The Time Issue Involved With Social Media Marketing
Content marketing involves getting whatever content you create out before the public. Obviously if you're a writer, content involves your books, short stories, essays, poetry, etc. All marketing takes time.
But content can also be your blog posts. Blogs are valuable not just for marketing yourself in the traditional sense ("I have a new book out!" "I'll be speaking at the White House!") but for keeping an Internet presence, a public face, when you're between publications and appearances. These days blog content needs to be marketed, too. No one has time to read all the blog posts being created, so writer bloggers need to get their content out in front of the many, many people who aren't reading them already.
Since many of us blog regularly, that means marketing of this content regularly. Like, say, all the time. Lots of time. Blogs are a form of social media, anyway, and our best option for marketing individual posts is through social media. Paper publications don't do articles on blogs all that often, and we can't sit and wait for some day in the far off future when they'll choose to feature ours. So social media it is. Social media, which has that reputation for becoming way too big a part of our lives.
Spend Less Time Marketing With A Calendar
Last year, I heard Frances Caballo being interviewed on this subject on a podcast that I am embarrassed to say I lost. However, you can check out her guest post Social Media in 15 Minutes a Day for details on her plan for limiting your social media time. What I've been doing since hearing the Caballo interview: planning a weekly calendar (of sorts) each week.
Since January, I've been formally writing it out. You've been seeing it each Friday in my Friday reports on what I've done. You may remember last week's. It was under my Community Building/General Marketing/Branding goal.
- Blackbird Fly post. Promote to Google+, community, Twitter, and Goodreads
- Book Scavenger post. Promote to Google+, community, Twitter, and Goodreads
- Blackthorn Key post. Promote to Google+, community, Twitter, and Goodreads
- Footer Davis post. Promote to Google+, community, Twitter, and Goodreads
- Listen, Slowly post. Promote to Google+, community, Twitter, and Goodreads
- Goodreads blog post
- Began collecting CCLC material for March.
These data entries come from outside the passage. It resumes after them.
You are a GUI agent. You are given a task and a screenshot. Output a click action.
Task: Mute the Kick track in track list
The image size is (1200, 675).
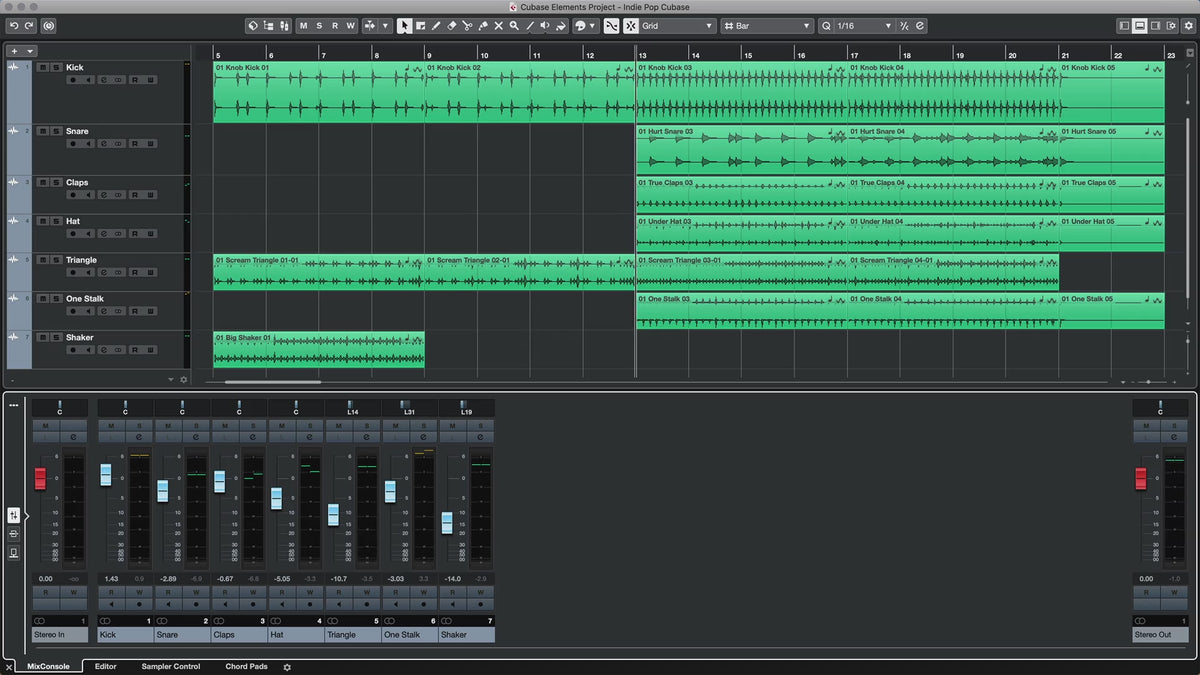click(x=43, y=67)
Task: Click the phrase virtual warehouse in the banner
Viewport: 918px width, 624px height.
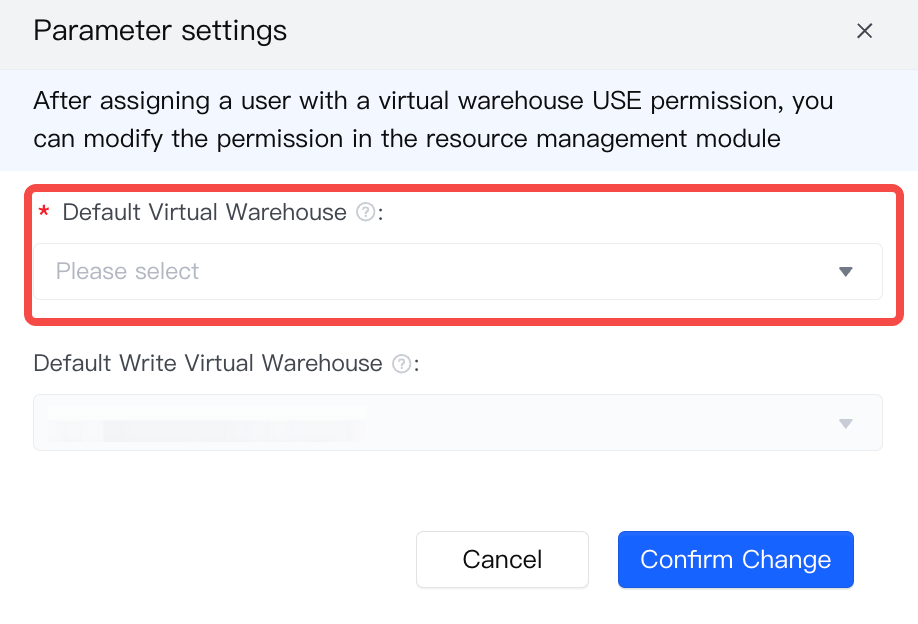Action: [481, 101]
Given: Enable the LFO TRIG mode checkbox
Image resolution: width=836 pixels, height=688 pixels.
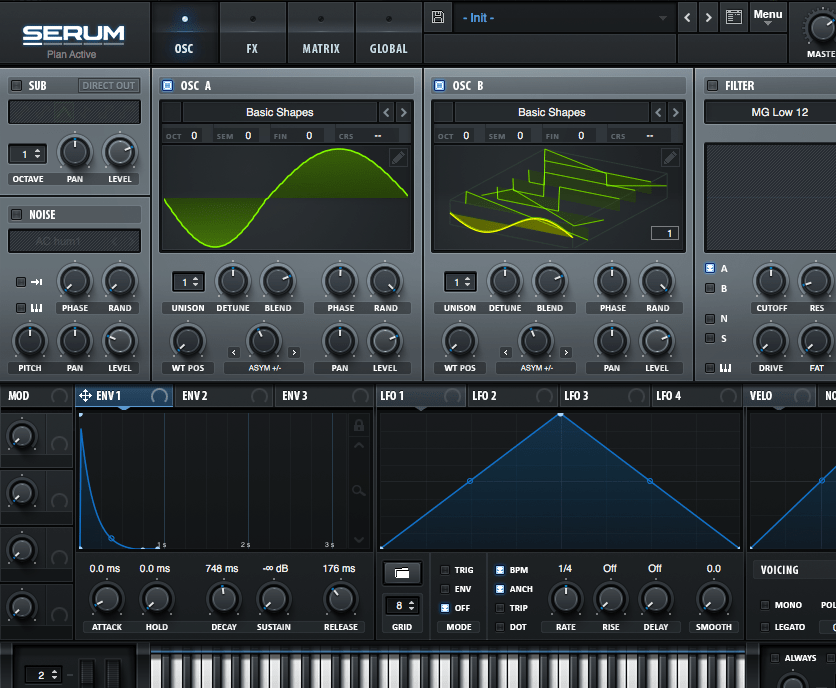Looking at the screenshot, I should [446, 570].
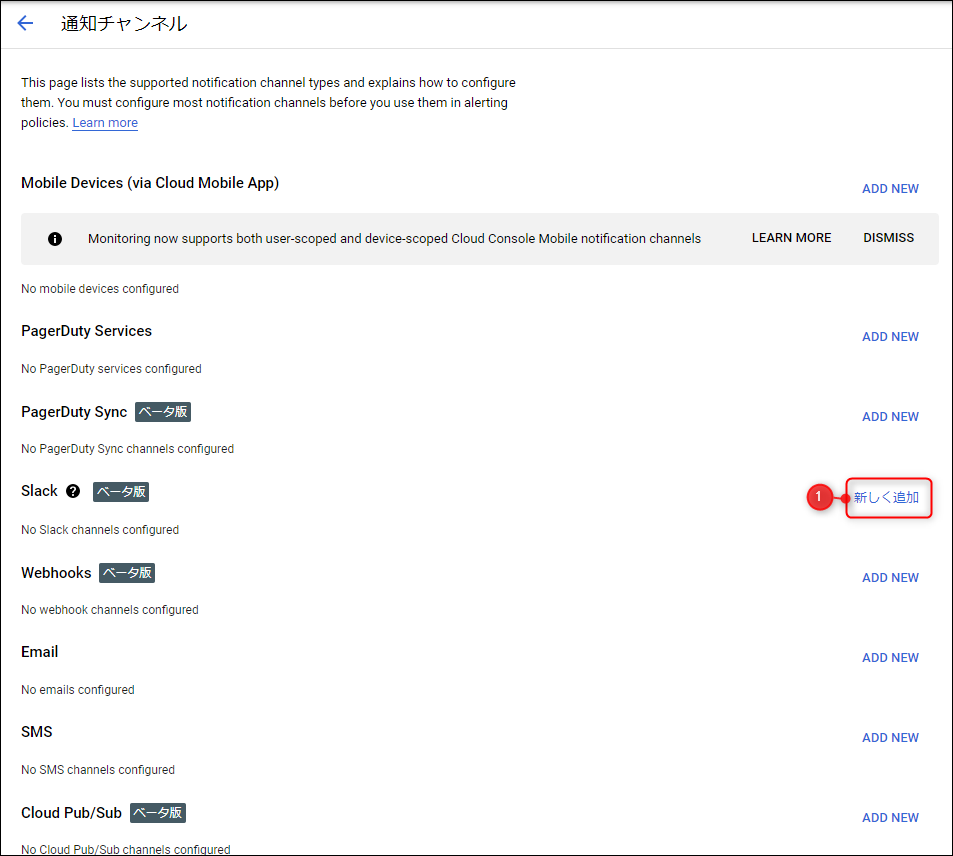Add new Mobile Devices channel
The image size is (953, 856).
click(x=890, y=189)
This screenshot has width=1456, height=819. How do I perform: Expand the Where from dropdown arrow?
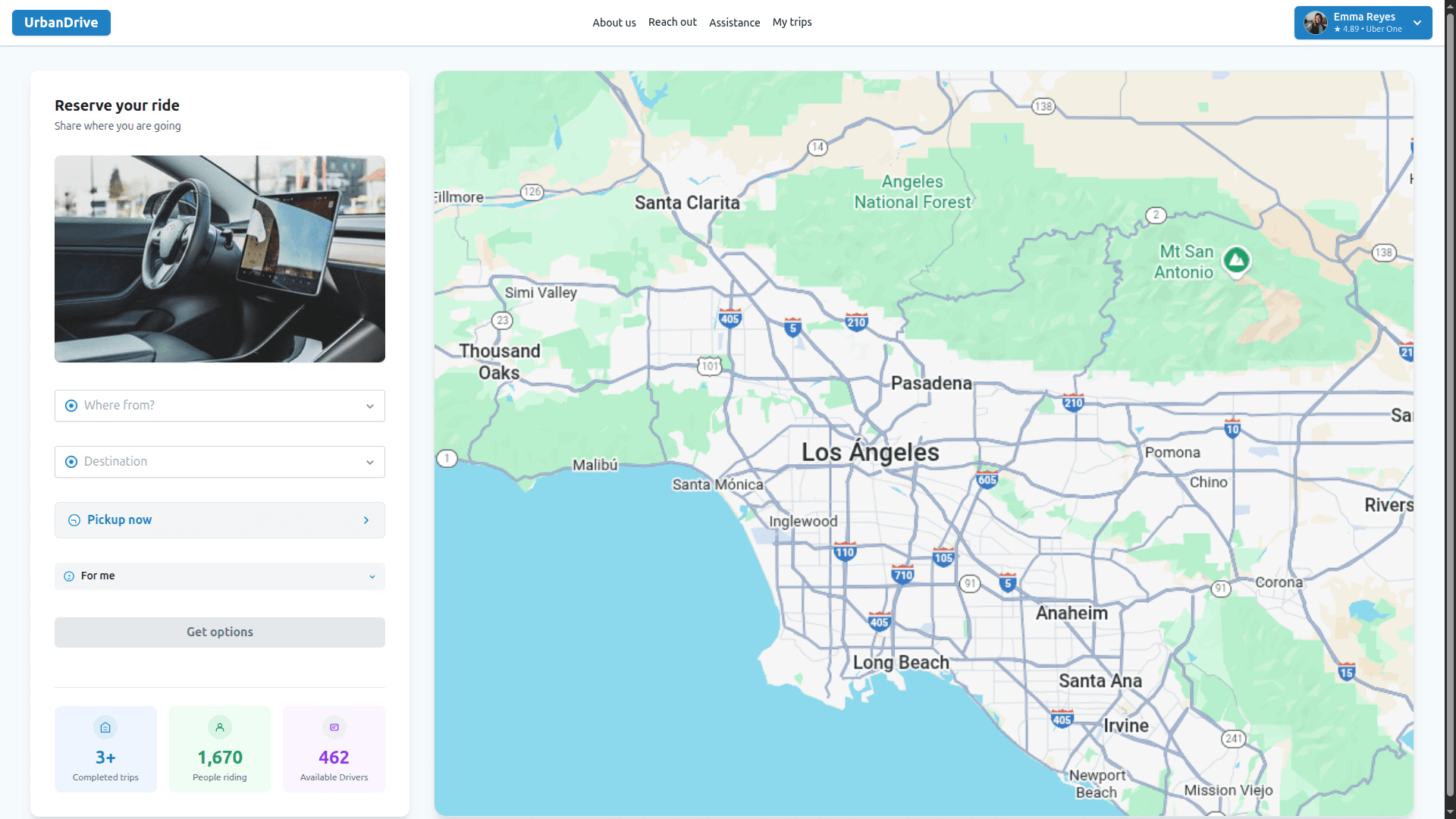click(370, 406)
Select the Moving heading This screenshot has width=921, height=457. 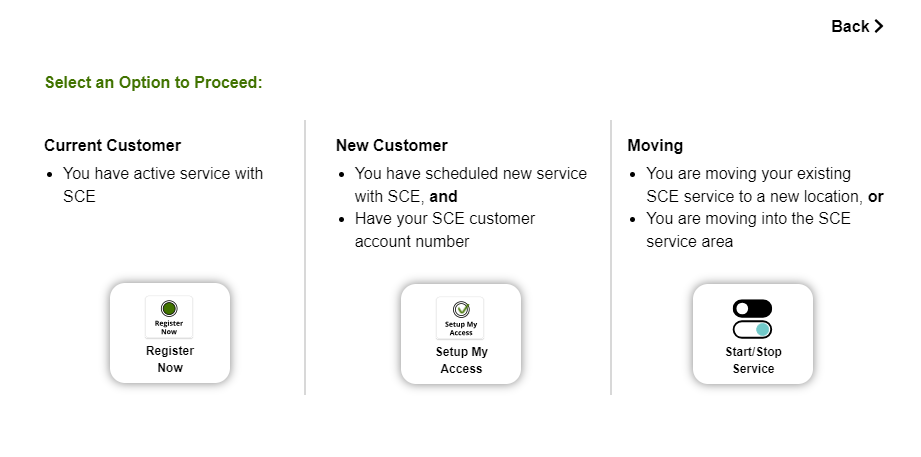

- Worked on Publishers Marketplace post.
- Worked on Horn Book post.
So different posts need different target promotion. It would be difficult to do that without a calendar plan. The promotion to various sites really does take only minutes, once I know what I'm going to do. Having blog post topics on a calendar is helpful in reminding me to get them started. That is far more time consuming than the promotion, and getting them started means I can try to work on them in smaller chunks of time instead of committing a lot of time all at once to each one.
The other thing the calendar plan does is help me make sure I've hit all my spots. When it gets toward the end of the week, if I see I have a number of items on the calendar I haven't done, I start to hurry.